Crítica escrita por Ernesto Loaiza.

Sinopse: Um jovem cineasta que visita sua cidade natal é surpreendido pelo rápido avanço da pandemia e precisa encontrar seu pai, com quem não fala há mais de dez anos. Depois do primeiro encontro, coisas estranhas começam a acontecer.

Nem sempre uma relação entre pai e filho é a ideal — e isso vale para ambas as partes. Afinal de contas, ainda que sejam ligados por sangue, são pessoas distintas e, como tais, têm de aprender a lidar com as diferenças por muitos anos. Ainda assim, a presença de um pai na vida do filho é profunda e pode perdurar até após a morte — e a própria morte do pai é capaz de ressignificar todas as memórias do filho. É por meio dessa presença que Guto Parente dirige Estranho Caminho (2023), um dos filmes mais sensíveis dos últimos anos, com impressionante capacidade audiovisual.

No filme, acompanhamos David, um jovem que, ao visitar a casa de seu pai, com quem não fala há mais de dez anos, é surpreendido pelo rápido avanço da pandemia. O primeiro contato não é lá dos melhores: o filho pergunta se pode dormir em sua casa, já que sua passagem de volta a Portugal foi adiada indefinidamente, e o pai é ríspido, não o convida a ficar, pois diz que anda muito ocupado. Somente após David ser roubado e expulso da hospedagem, que fechou devido à COVID-19, que seu pai o deixa ficar, mas em silêncio e sem se meter em sua vida. É nesse contexto que se encontra o cerne do filme, no silêncio das palavras paternais não ditas, da comunicação impossível. Assim, todas as discussões irrompem dessa barreira entre os dois, até que, quando começam a aparecer vislumbres de afeto, uma tosse constante põe em risco a vida do pai — e traz a possibilidade do silêncio eterno. 
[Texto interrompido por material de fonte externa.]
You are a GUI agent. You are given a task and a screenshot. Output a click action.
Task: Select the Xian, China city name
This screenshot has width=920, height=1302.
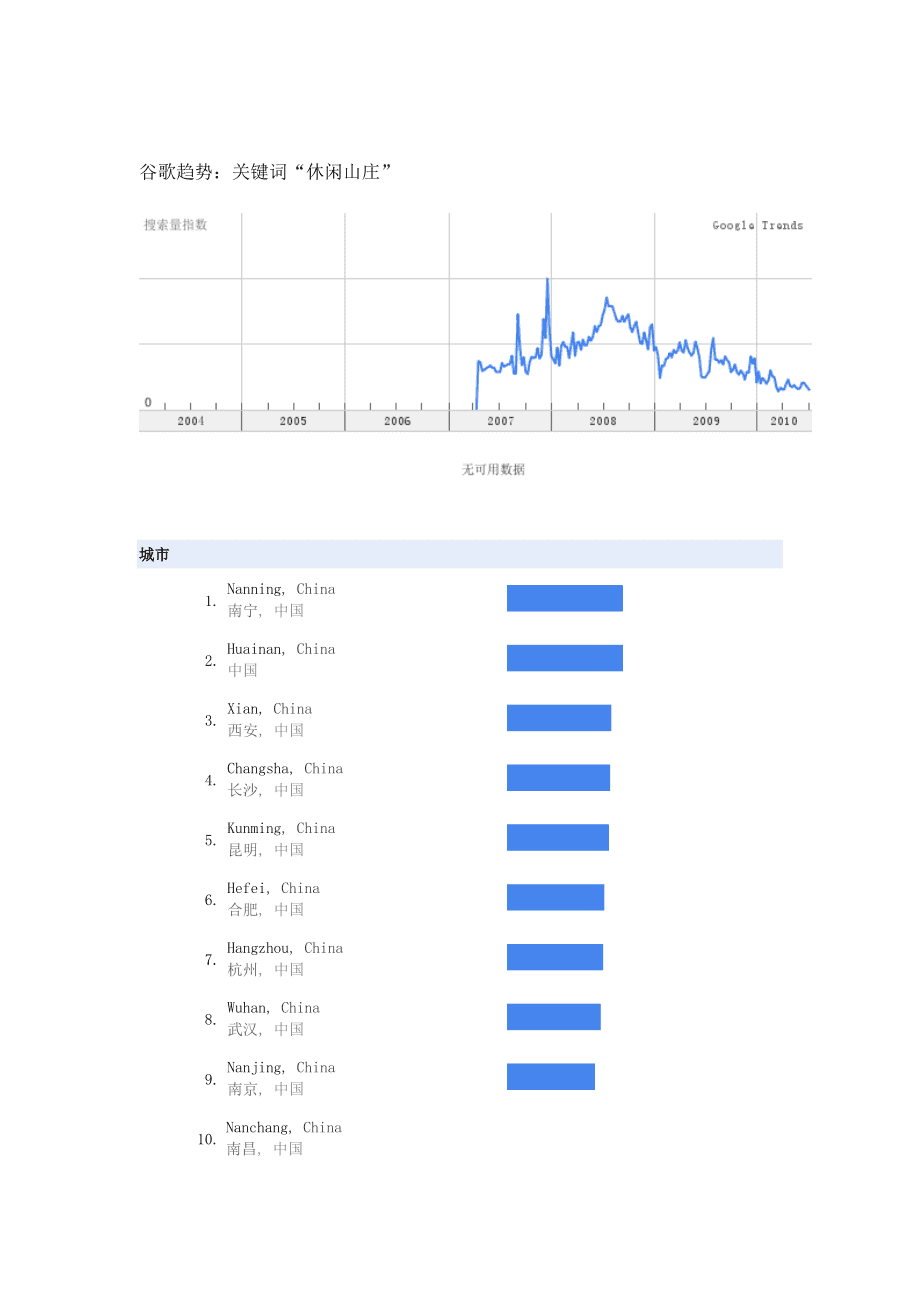tap(270, 709)
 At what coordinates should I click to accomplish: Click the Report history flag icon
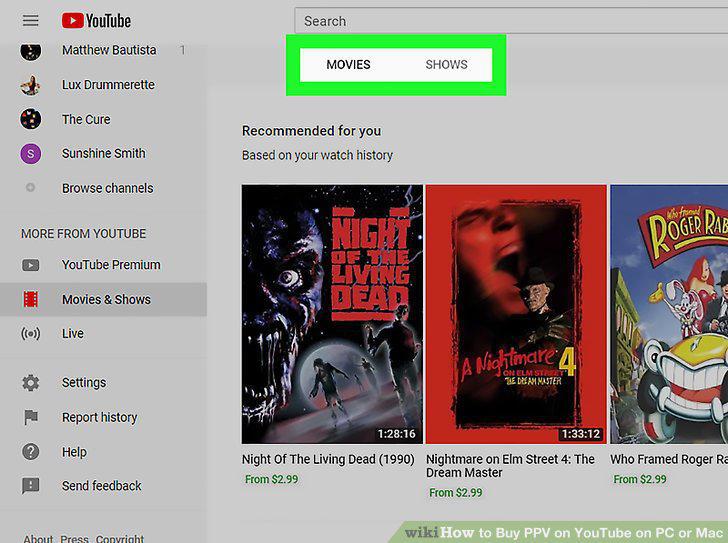coord(31,417)
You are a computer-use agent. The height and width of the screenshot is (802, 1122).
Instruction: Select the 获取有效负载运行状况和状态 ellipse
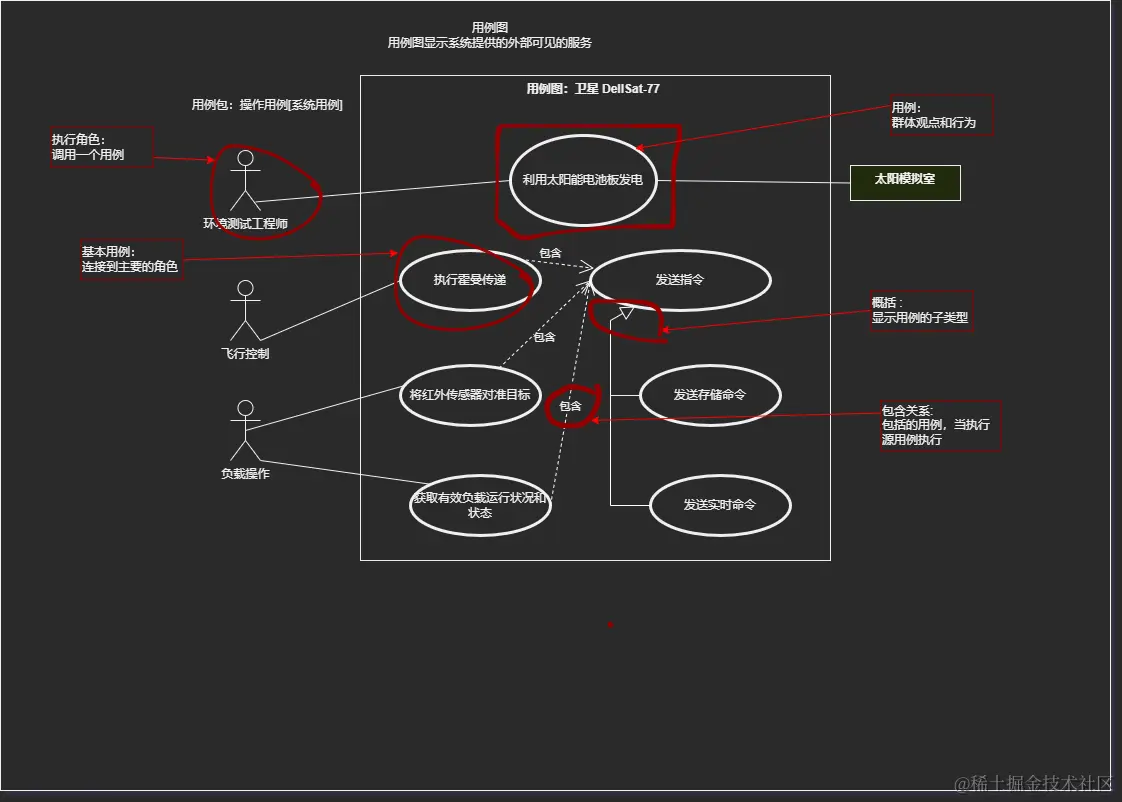coord(480,505)
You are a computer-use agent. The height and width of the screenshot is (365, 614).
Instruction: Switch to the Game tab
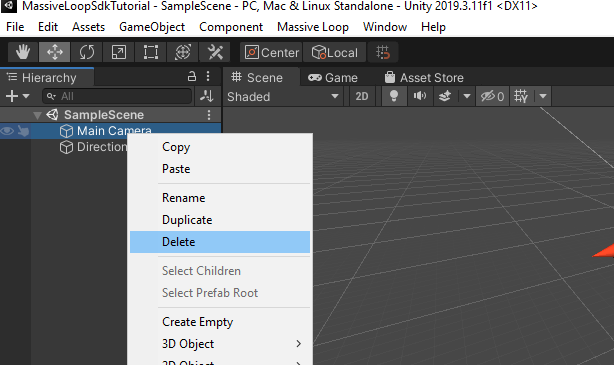[333, 78]
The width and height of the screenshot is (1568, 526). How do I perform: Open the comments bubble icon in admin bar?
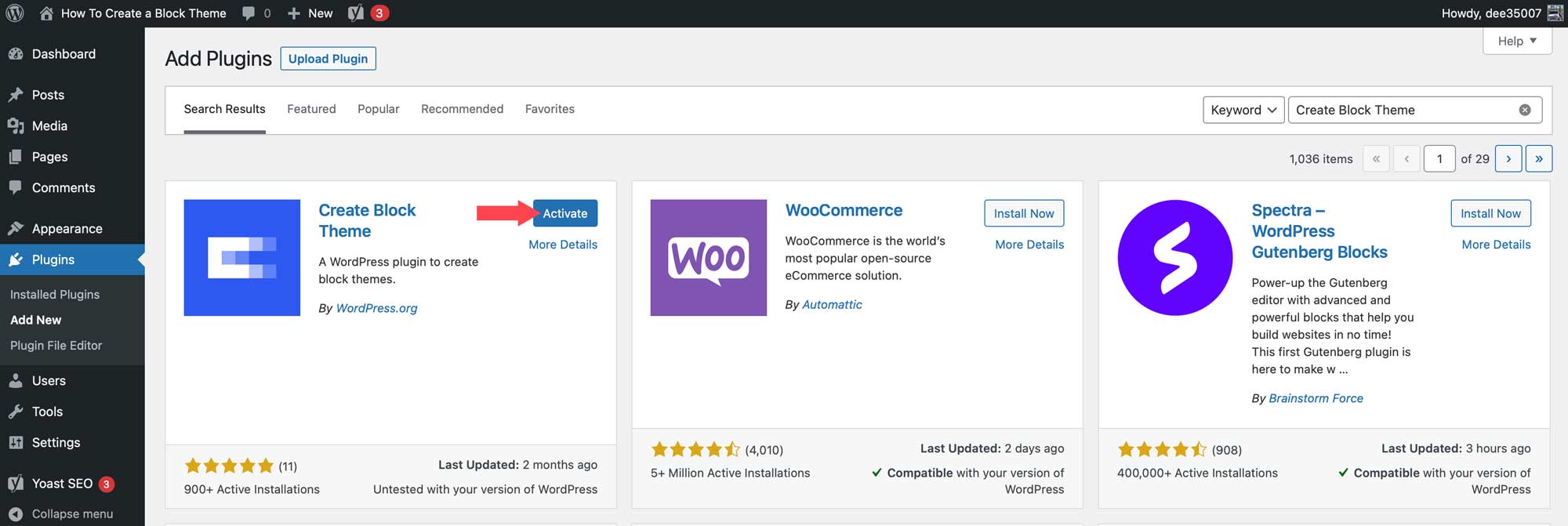(249, 13)
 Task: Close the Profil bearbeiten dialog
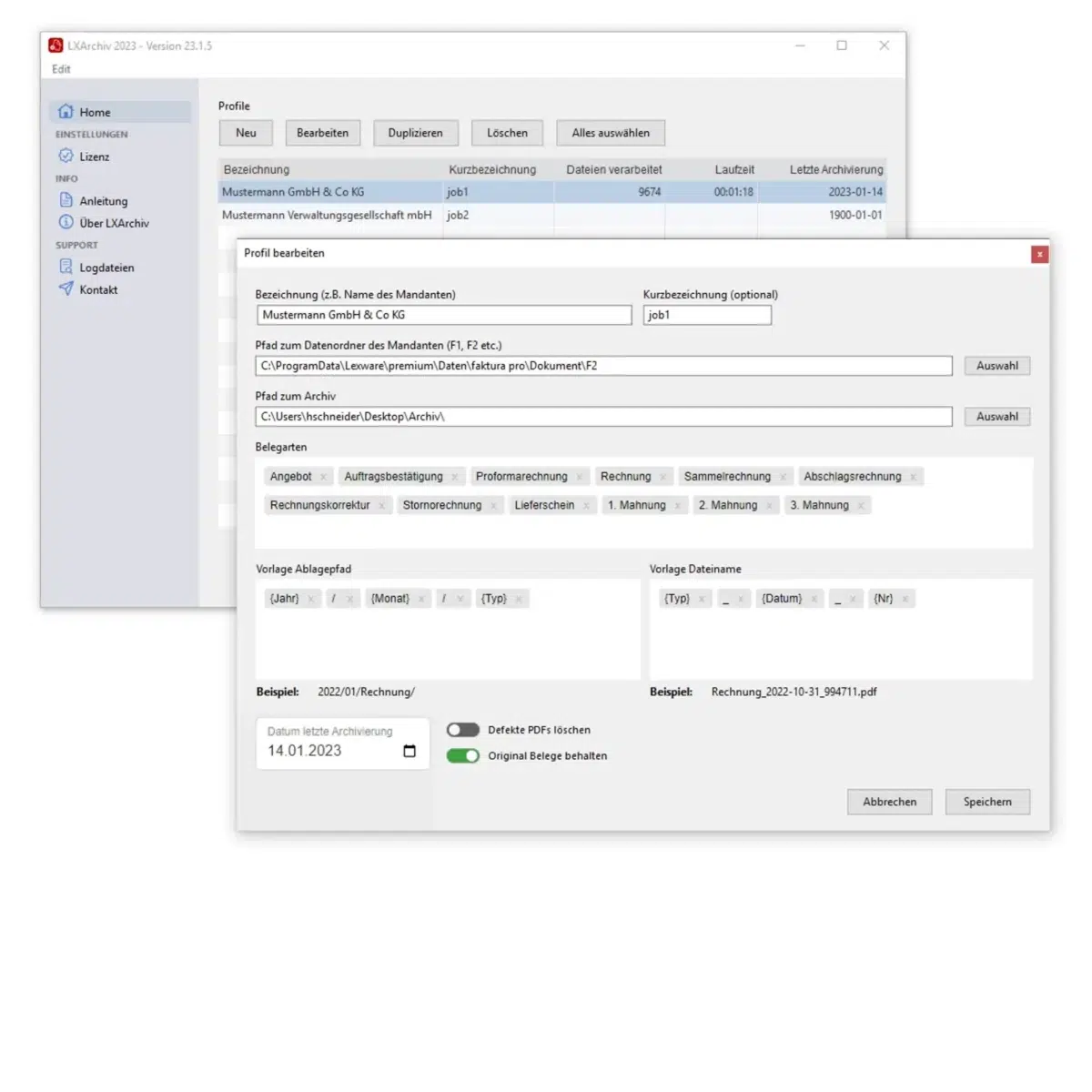click(1039, 254)
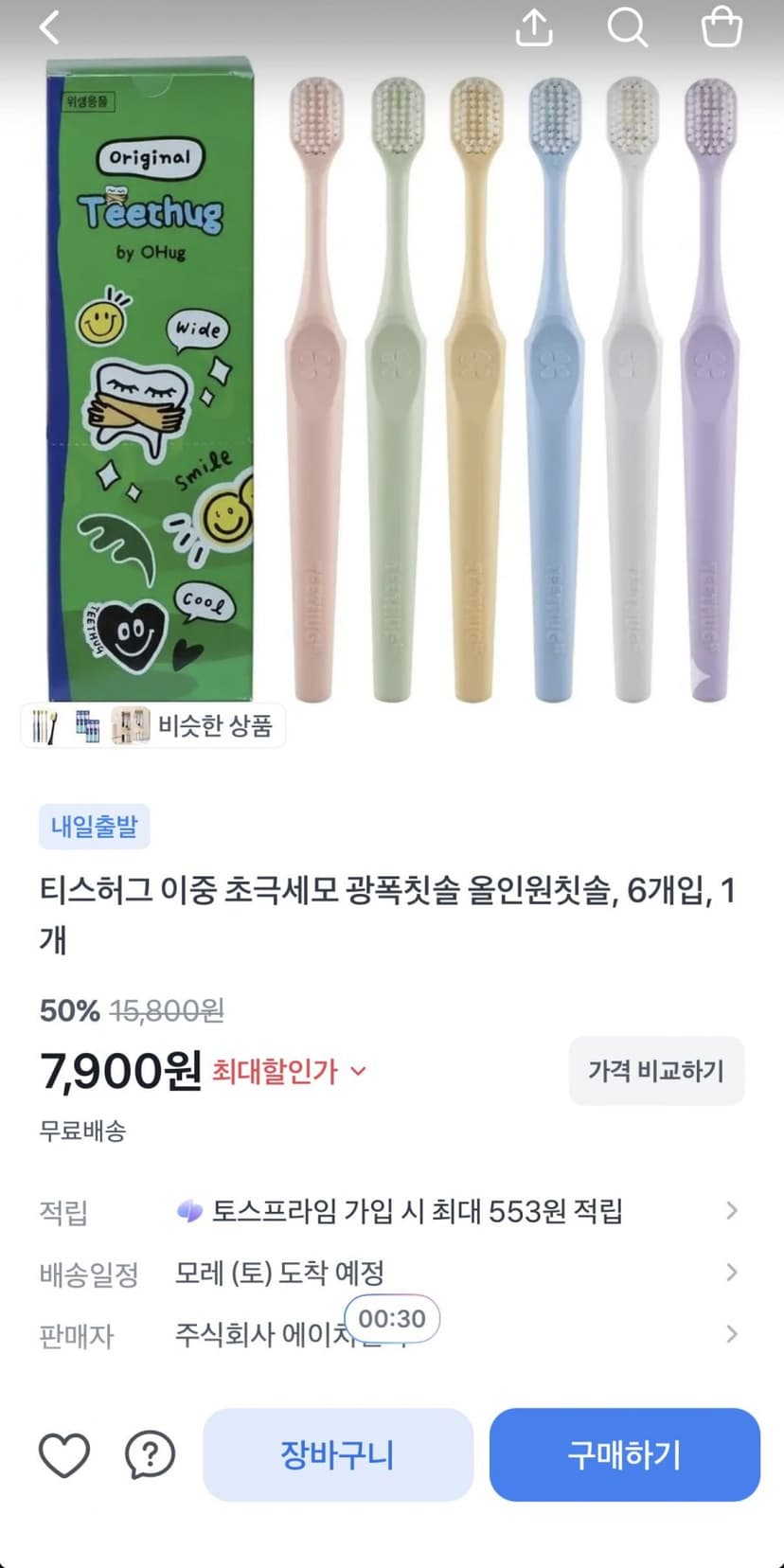Open the 판매자 row chevron
This screenshot has width=784, height=1568.
[731, 1334]
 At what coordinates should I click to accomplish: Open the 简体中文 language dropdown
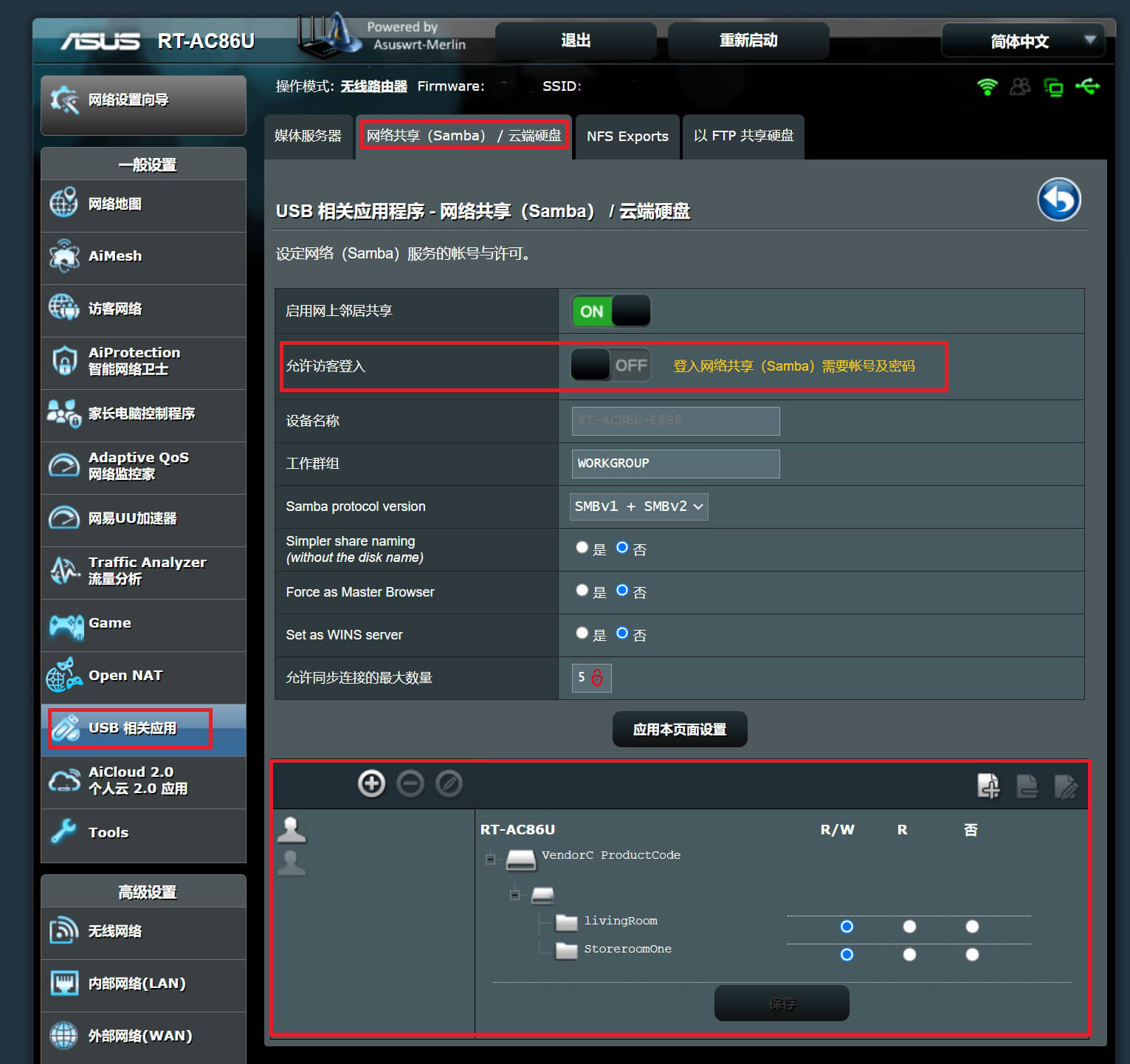(1022, 41)
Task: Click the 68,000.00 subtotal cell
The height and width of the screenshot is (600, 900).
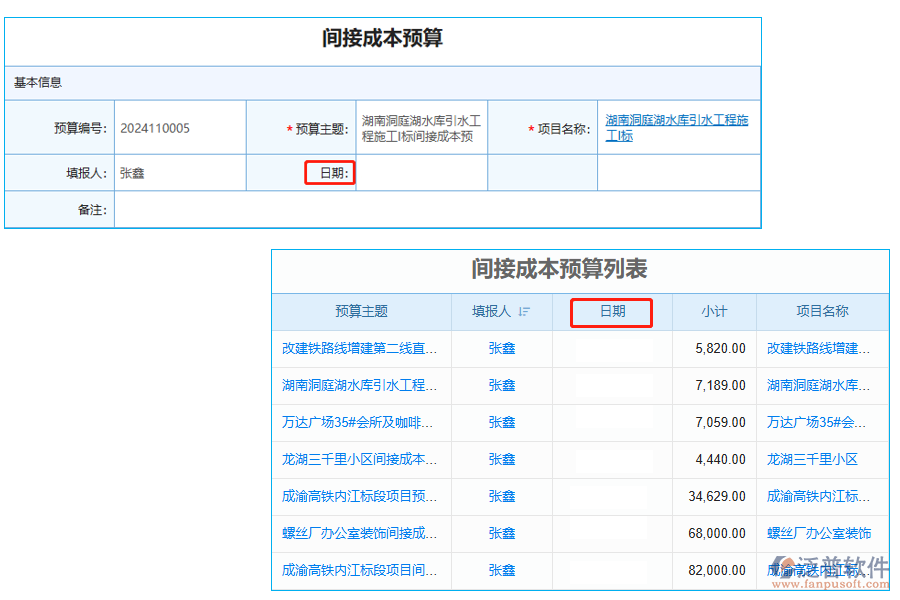Action: (717, 534)
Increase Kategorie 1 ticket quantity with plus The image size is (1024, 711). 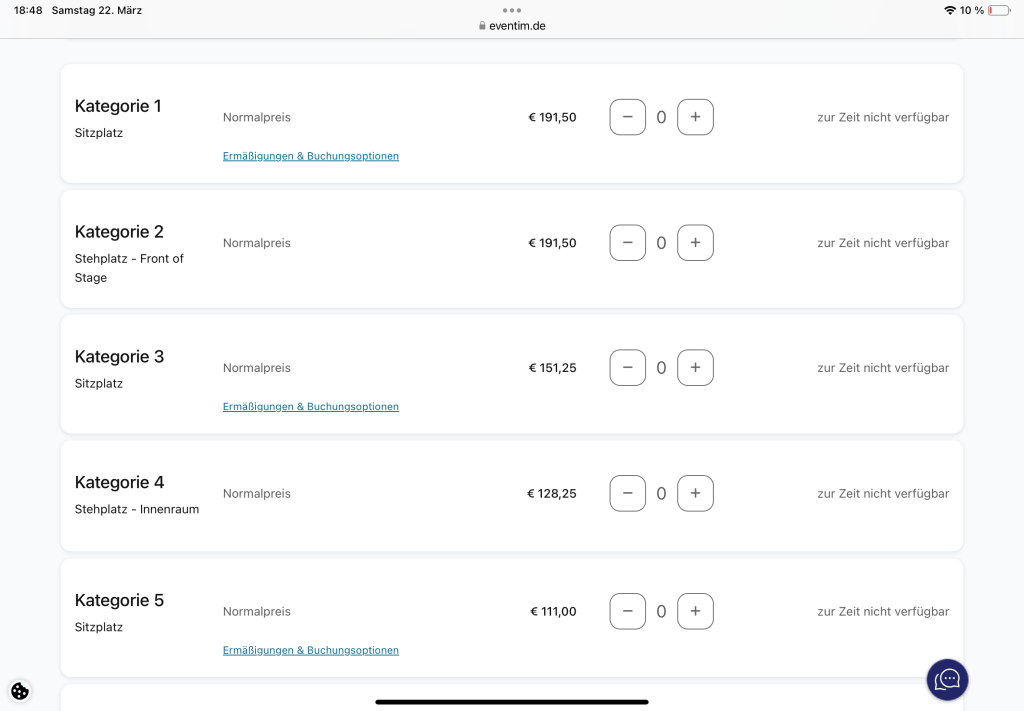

Além da trama, é preciso ressaltar o impressionante trabalho técnico realizado aqui. A começar pelo belíssimo cartaz, ilustrado pela também diretora de arte Taís Augusto, que apresenta detalhes da paisagem de Fortaleza, tanto de dia, com um recorte do edifício iluminado onde mora o pai, quanto de noite, com a ilustração de uma rua sombria por onde vagueia David. Ademais, a porta azul misteriosa, presente desde o início do filme, atravessa o cartaz e enquadra o protagonista, como se submergido em sentimentos soturnos. Essa presença do azul é reflexo direto do trabalho da direção de arte e da fotografia, assinada por Linga Acácio, que realçam tanto o teor lúgubre da trama quanto as particularidades oníricas da jornada emocional de David. Além disso, no que tange o som do filme, o desenho de som ameaçador e pesaroso de Lucas Coelho e Paulo Gama, junto da trilha musical original experimental e dissonante de Uirá dos Reis e Fafá Nascimento, traz mais intensidade àquilo que já era pesaroso por meio da sonoridade grave e ecoante — a cena do saxofone é de estremecer.

Estranho Caminho é um trabalho de proeza artística notável, pois Guto Parente orquestra essas diferentes áreas do cinema com esmero, buscando extrair o máximo de potência do texto de maneira criativa. Isso faz com que todo o processo de cura do protagonista, essa reaproximação com seu pai, seja não apenas comovente de se acompanhar, como também rico enquanto experiência audiovisual. Aliás, assisti ao filme com meu pai e não pude deixar de lembrar de suas manias e nossas desavenças, mas, principalmente no final, o filme faz questão de renovar o laço intenso que existe entre pai e filho — laço esse que, por vezes, pode até estar perdido no caminho, mas sua presença é eterna.